Consequently perhaps the most important feature to be addressed will relate to security. Mapping functions and responsibilities within the organisation to information needs must be prioritised and, most importantly, decisions made should be authorised by appropriate levels within the chain of command. This feature should be highlighted when presenting any training seminars or workshops. In addition, ensuring that records are protected from unauthorised access from outside the organisation will assist in promoting confidence in the system.
Formalised management, bias towards hierarchical control role and preferences for technological solutions are all factors which should help provide a positive and receptive environment for EDRMS implementation. Add to that employees for whom precision and punctuality come naturally and a task orientation, then it is only fears relating to freedom of access that will need to be overcome.
Similar concerns are likely to be present in the personnel bureaucracy organisation type. Support from the strong leader will be essential, and the ideal would be to align the system and those responsible for its administration with this leadership role. If the EDRMS was managed by a section that was part of a particular functional area (for instance, student administration within a university) then there is a strong likelihood that it would be perceived as only serving that functional unit and not others.

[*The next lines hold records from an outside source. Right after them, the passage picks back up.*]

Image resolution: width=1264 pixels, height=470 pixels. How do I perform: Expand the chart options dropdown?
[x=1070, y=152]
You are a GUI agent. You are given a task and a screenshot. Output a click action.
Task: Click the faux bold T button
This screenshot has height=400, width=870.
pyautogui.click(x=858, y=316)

The view of information as something which should be restricted rather than shared widely must be at the forefront when designing the configuration and implementation of the system. Personnel bureaucracy organisation types are typical of countries which rank highly on the collectivism dimension. So incorporating features which allow information sharing in workgroups while restricting access to ‘outsiders’ in other departments is likely to be a successful strategy. This feature can also be promoted in a slightly different way, that is to show that secretarial and administrative support staff will more easily be able to manage their superior’s information.
Similarly, highlighting features that enable collaborative working within teams or workgroups is likely to assist with uptake. Training programmes are most likely to be successful if they are run on that workgroup basis. However, care should be taken not to include representatives from too diverse levels of the organisational hierarchy. Status is taken very seriously, and this could lead in subordinates not participating and senior personnel losing face. Given the likely preference for high context information, pictures and images rather than extensive text should be preferred for training materials.

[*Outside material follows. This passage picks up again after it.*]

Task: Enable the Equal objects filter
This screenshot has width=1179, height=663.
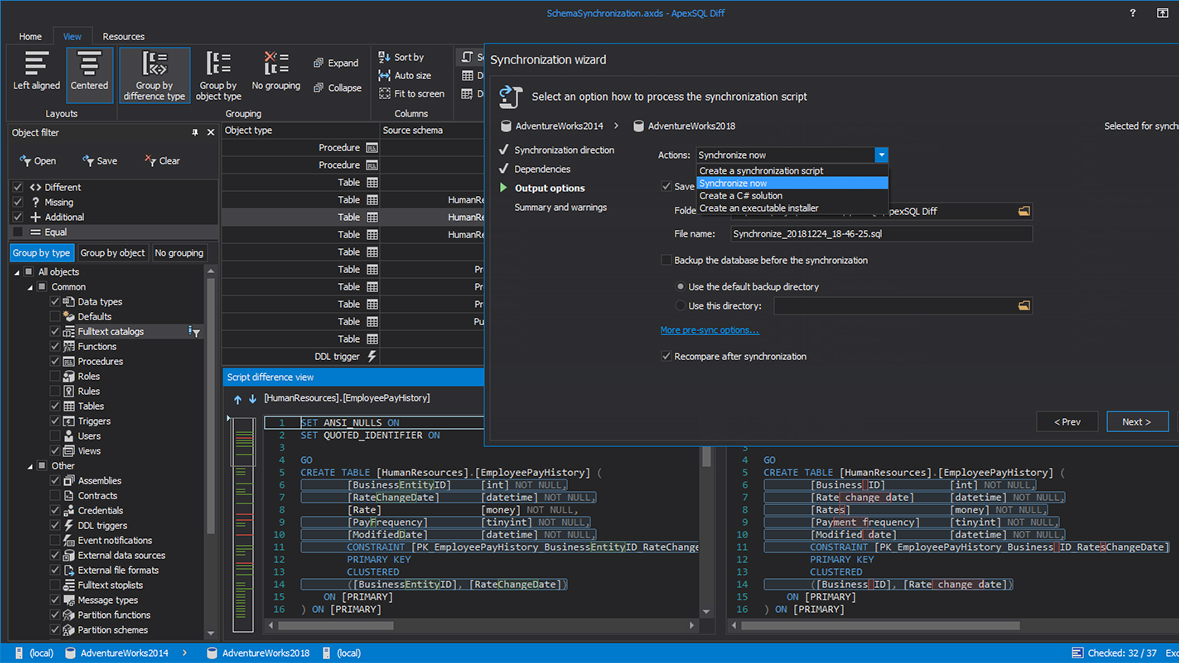Action: [17, 233]
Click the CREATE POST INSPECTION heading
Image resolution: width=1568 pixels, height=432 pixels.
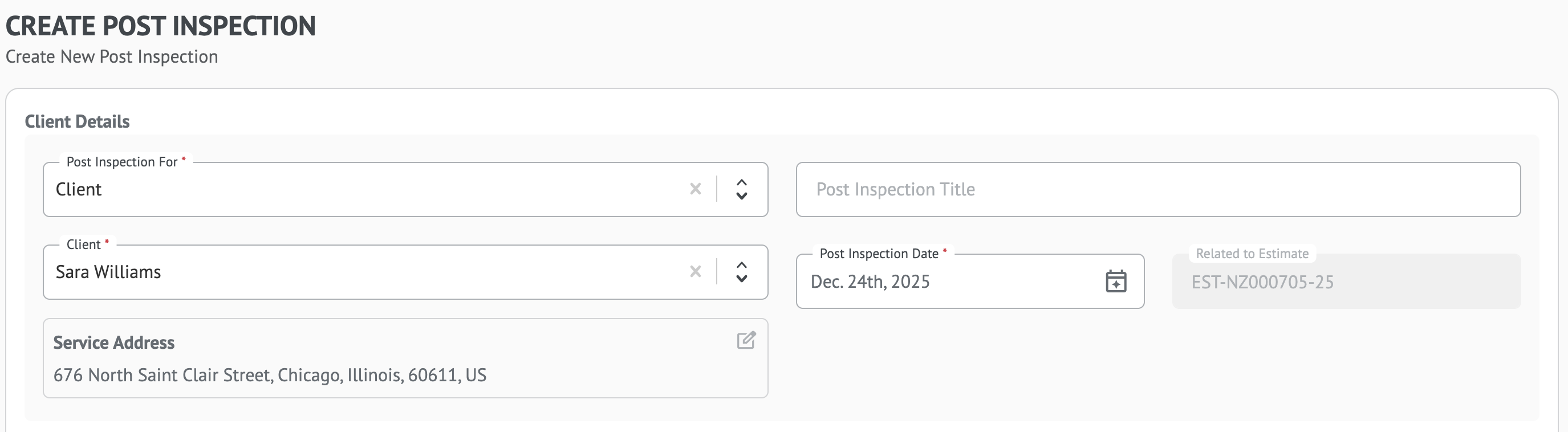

This organisation type appears to be the one most suited to EDRMS implementation. There is likely to be a bias towards technological solutions, coupled with a task orientation. Furthermore, the characteristic of openness with information suggest that concerns about unauthorised access within the organisation are not likely to present difficulties. Also, if there is recognition of the need for later, societal access to records then there is likely to be a pre-disposition to ensuring that records are created and managed appropriately as part of routine working requirements.
Problems associated with the other organisation types and the need to justify records management, and to restrict access to information, are not characteristic of the workflow bureaucracy. Although the EDRMS may necessitate different ways of working, the fundamental task of recordkeeping is more likely to be familiar and accepted in this environment. All legislative and standards-related requirements to recordkeeping should be made explicit, as these are likely to be respected and followed. Access restrictions will of course be necessary still, but these will reflect regulatory requirements such as privacy concerns. Once again, the motivation for restrictions must be made clear.

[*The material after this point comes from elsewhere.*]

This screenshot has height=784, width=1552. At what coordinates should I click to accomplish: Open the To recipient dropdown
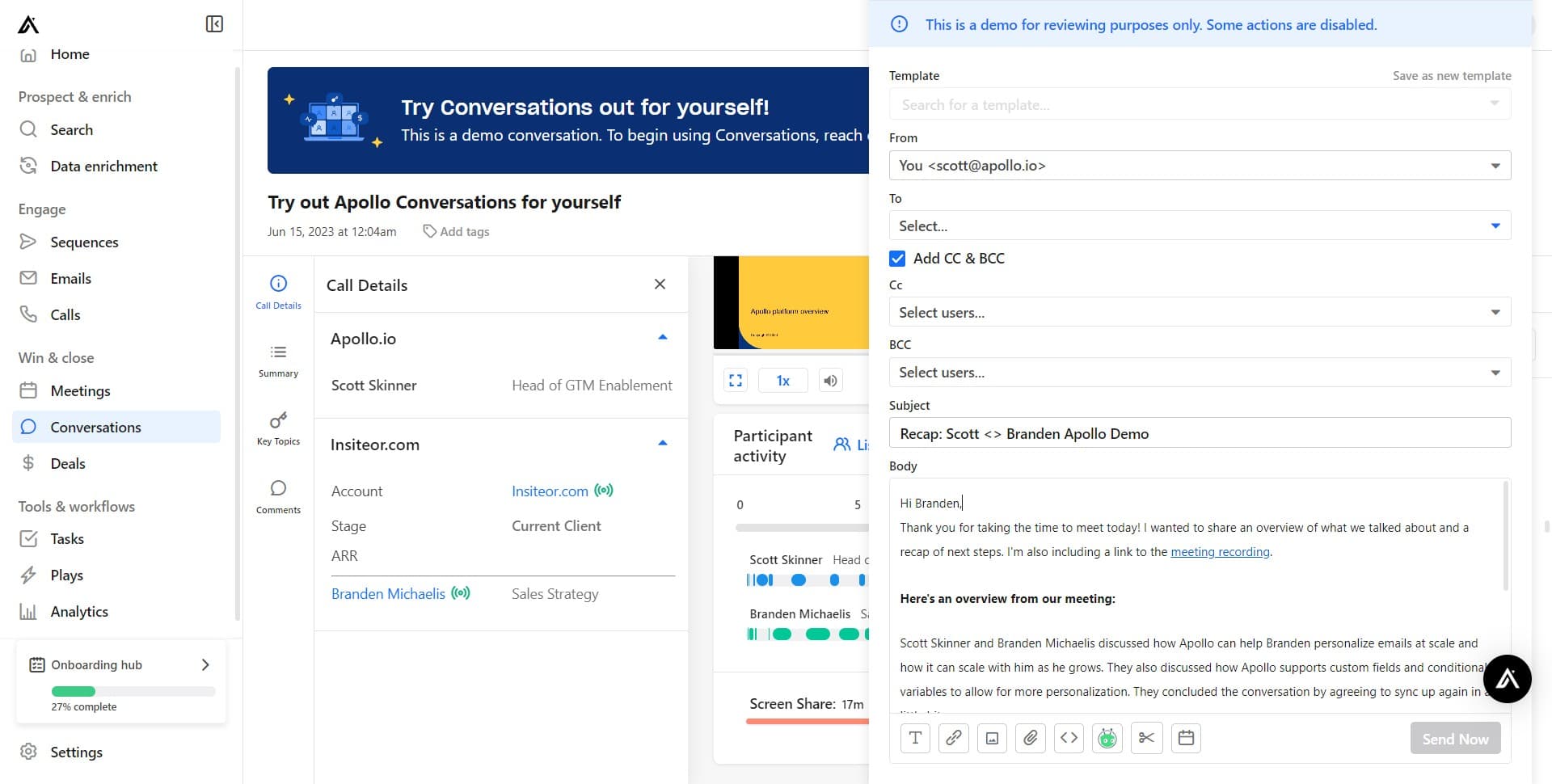tap(1200, 226)
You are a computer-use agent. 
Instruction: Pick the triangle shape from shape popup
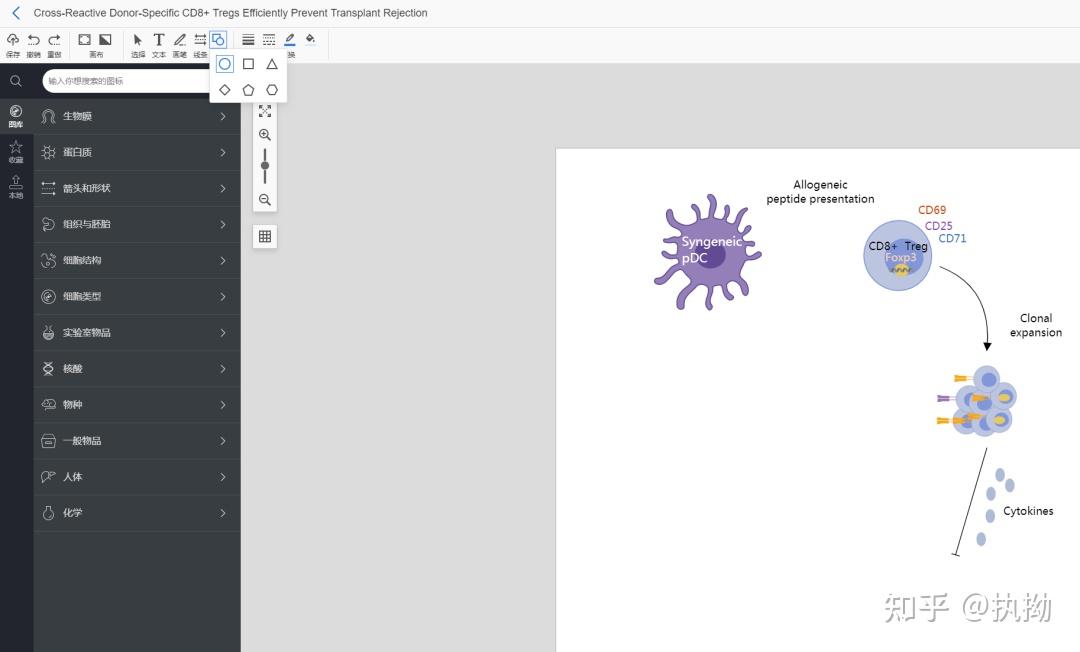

This scenario is quite possibly the most challenging one. Archives are poorly understood by the general public – unlike libraries, usage of archives is not something that can be relied on to have taken place in the course of education. Consequently the case to establish an in-house repository will have to be very carefully formulated in order to counteract likely pre-existing biases.
Records that are worth preserving for posterity are records that have been deemed to have archival value. As a rule of thumb, less than 10% of an organisation’s records will fall into this category. In order to keep this scenario as simple as possible, it is assumed that the repository will be required for hard copy (mostly paper) records only. The ongoing preservation of digital records is complex, and omitted from consideration here because of the complications of the requirements for specialist expertise that would be introduced.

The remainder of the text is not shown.